The Jamestown school district's 2013-2014 budget proposal was outlined in detail during a public hearing last night.  However... no one attended... mostly likely because it doesn't include a tax increase.  The 75.3-million dollar also includes a 1.42-million dollar spending decrease over the current year's spending plan.  Assistant Superintendent for Administration Dale Weatherlow says it's the fourth-straight "zero-tax increase" budget district officials have put before the voters.  Weatherlow says a number of spending lines... including certified staff wages are down significantly.  He says that's because 16 people have retired... or will retire this year. Weatherlow adds that their equipment budget is down 77.7-percent in the new budget.  District officials were hoping that they would have more aid reinstated in the final state budget.  However... they only received 130-thousand more to help plug a 4.5-million dollar deficit.  Weatherlow says they took a big hit on building aid because what ended up being a miscalculation by the district. However... Weatherlow says the state aid formula for them has changed three times in since 2002.  He also outlined a nearly 800-thousand dollar transportation proposition that will also be on next Tuesday's ballot. District officials also announced the three people running for two full-terms on the school board next week.  Board President Joe DiMaio... and, newcomer Patrick Slagle are seeking three-year terms.  They're being challenged by Todd Rushforth.

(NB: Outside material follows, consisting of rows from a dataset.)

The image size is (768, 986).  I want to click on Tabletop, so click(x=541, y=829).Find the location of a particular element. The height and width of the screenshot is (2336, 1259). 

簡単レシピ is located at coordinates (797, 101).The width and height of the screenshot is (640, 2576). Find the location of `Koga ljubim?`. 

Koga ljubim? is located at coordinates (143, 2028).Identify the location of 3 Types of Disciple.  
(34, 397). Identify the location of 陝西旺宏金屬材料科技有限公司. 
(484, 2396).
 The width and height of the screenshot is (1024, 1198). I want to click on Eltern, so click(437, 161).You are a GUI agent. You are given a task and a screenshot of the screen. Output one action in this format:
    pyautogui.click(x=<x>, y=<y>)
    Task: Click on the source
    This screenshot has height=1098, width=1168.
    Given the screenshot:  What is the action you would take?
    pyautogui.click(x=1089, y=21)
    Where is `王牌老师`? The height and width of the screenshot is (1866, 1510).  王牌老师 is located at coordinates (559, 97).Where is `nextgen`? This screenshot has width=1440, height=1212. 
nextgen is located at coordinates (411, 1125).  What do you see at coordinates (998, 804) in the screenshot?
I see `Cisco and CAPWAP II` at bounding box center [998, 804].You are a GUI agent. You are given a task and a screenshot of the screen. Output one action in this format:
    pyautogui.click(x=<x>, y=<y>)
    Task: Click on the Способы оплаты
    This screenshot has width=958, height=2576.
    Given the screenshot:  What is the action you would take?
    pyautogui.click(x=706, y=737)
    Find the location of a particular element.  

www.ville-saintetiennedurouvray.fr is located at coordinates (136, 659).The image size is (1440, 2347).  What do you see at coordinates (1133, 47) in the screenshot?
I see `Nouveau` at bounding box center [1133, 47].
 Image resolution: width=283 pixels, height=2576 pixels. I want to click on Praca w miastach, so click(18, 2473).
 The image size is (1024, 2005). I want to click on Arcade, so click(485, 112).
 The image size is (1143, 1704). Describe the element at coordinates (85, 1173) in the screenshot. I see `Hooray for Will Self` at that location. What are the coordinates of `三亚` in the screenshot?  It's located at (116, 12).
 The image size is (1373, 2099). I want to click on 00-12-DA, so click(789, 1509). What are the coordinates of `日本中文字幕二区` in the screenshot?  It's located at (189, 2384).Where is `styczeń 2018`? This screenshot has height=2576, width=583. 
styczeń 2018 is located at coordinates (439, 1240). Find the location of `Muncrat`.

The final details are being put into place for this Friday's historic visit to Jamestown by Chief Justice John Roberts of the U-S Supreme Court.  Roberts is slated to be here to celebrate the 10th anniversary of the dedication of the Robert H. Jackson Center.  The center is named after the former U-S Supreme Court Justice... who was also Chief Prosecutor at the Nuremburg War Crimes Trial following World War-Two.  Jackson Center Co-Founder Greg Peterson is acknowledged as the person who pushed hardest to get Roberts to come... because of Roberts' high-regard for Jackson. Reinquist was the second Chief Justice of the Supreme Court to appear in Jamestown on May 16th of 2003 for the official dedication of the Jackson Center.  During an interview on WJTN yesterday morning... Peterson said he didn't know what Roberts will talk about... but, knows he WON'T talk about cases currently before the high court.  Peterson believes he'll reflect on Jackson's legacy... and, how it applies to the court today.  Roberts speech from the porch of the Jackson Center begins at 10 AM Friday.  (**WJTN will carry the address live.)


A couple of schools in the Jamestown area have had a special treat this week. The West Virginia University Percussion Ensemble is playing concerts at Jamestown High School and Southwestern as part of its annual end of semester tour.  The seventeen member ensemble is led by WVU percussion professor, George Willis. The group travels with a 26 foot truck filled with drums and percussion instruments from around the world.  One of the members of this year's ensemble is WVU senior and Jamestown area native, Hannah Webster. Hannah is the daughter of Media One announcer Dennis Webster and his wife Sheila. (The ensemble will return to Morgantown late in the day Wednesday.)